What a "visualization" looks like at rest
A visualization is a row in catalog_visualizations: a name, a Graphic Walker chart spec (JSON, possibly multi-tab), a pointer to either a catalog table or an inline SQL query, and a thumbnail PNG captured client-side at save time. Schemas live in flowfile_core/schemas/catalog_schema.py.
A visualization never embeds the data — it embeds how to find the data. That's why deleting the underlying table doesn't cascade-delete the visualization (it becomes orphaned and the library labels it as such), why moving a visualization between namespaces is free, and why a SQL visualization can reference whatever tables exist in the catalog at query time.
Adding a new source kind
To support a new source — a remote Postgres, a parquet on S3, anything — the touchpoints are:
- Extend the source descriptor in core, and the matching worker model, so the new kind is expressible.
- Teach
CatalogServiceto translate it into a worker descriptor and emit a deterministicsession_key. The session key is what lets the pool reuse children. - Teach
viz_session_worker._build_viz_loader_in_childto open the new kind as a PolarsLazyFrame.

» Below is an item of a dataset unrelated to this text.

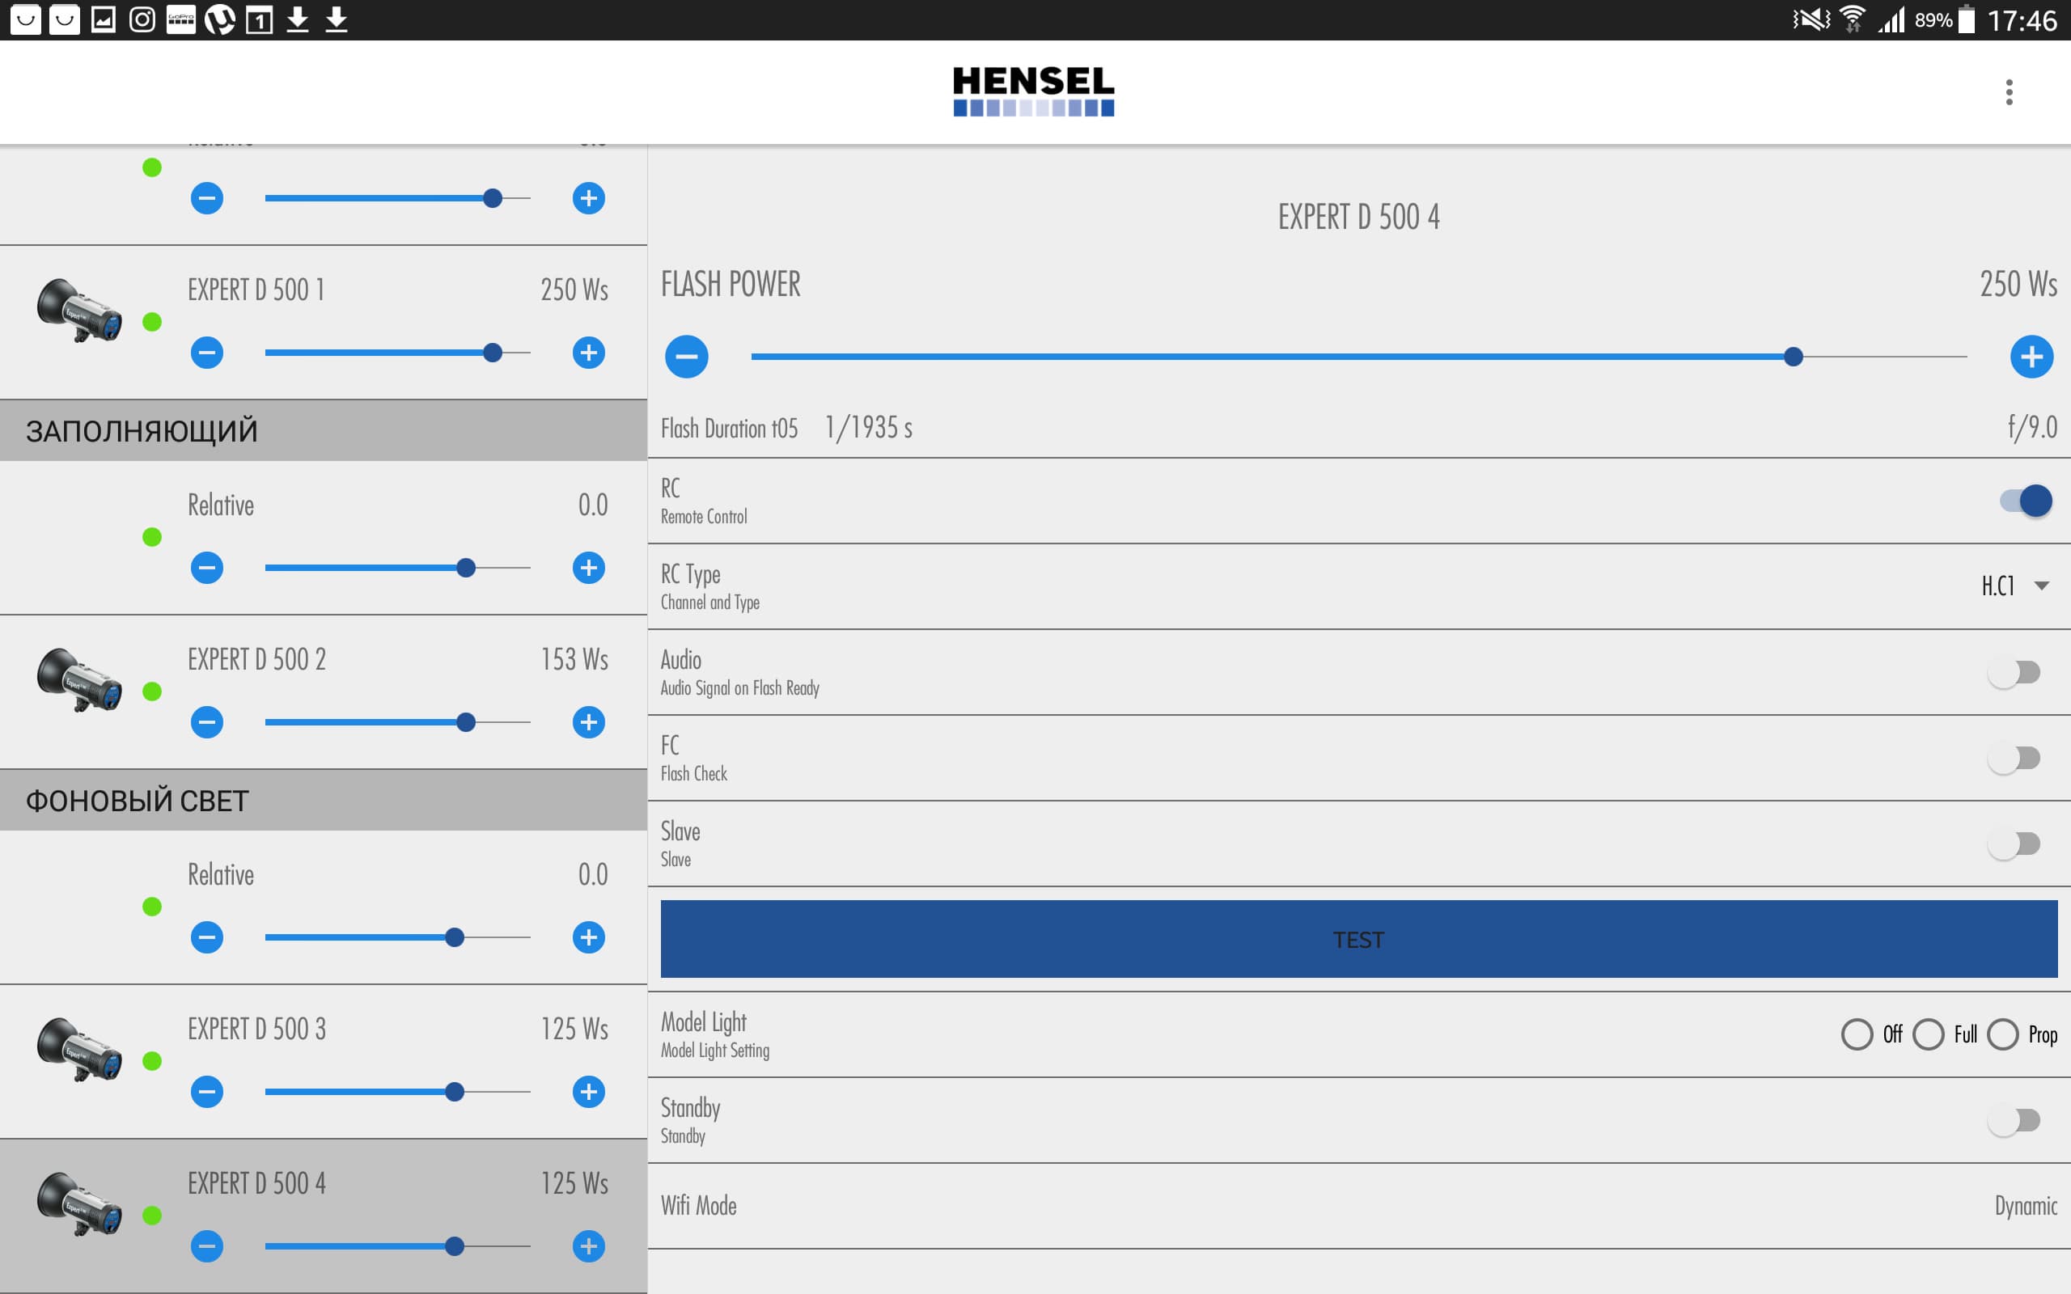Viewport: 2071px width, 1294px height.
Task: Select Model Light Full option
Action: (1928, 1034)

Path validation and source resolution live in core on purpose. The worker child should treat its inputs as already-validated names plus an opaque chart payload — defence-in-depth is core's job.
Tests
flowfile_core/tests/test_catalog_visualizations.py— CRUD, validation, dispatch into the worker triggers.flowfile_worker/tests/test_catalog_visualize.py— registry behaviour and the spawned-child path, including a structural test that the per-handle lock really is per-handle.flowfile_worker/tests/test_resolve_virtual_table.py— the IPC materialisation step used when a visualization reads from a Python flow.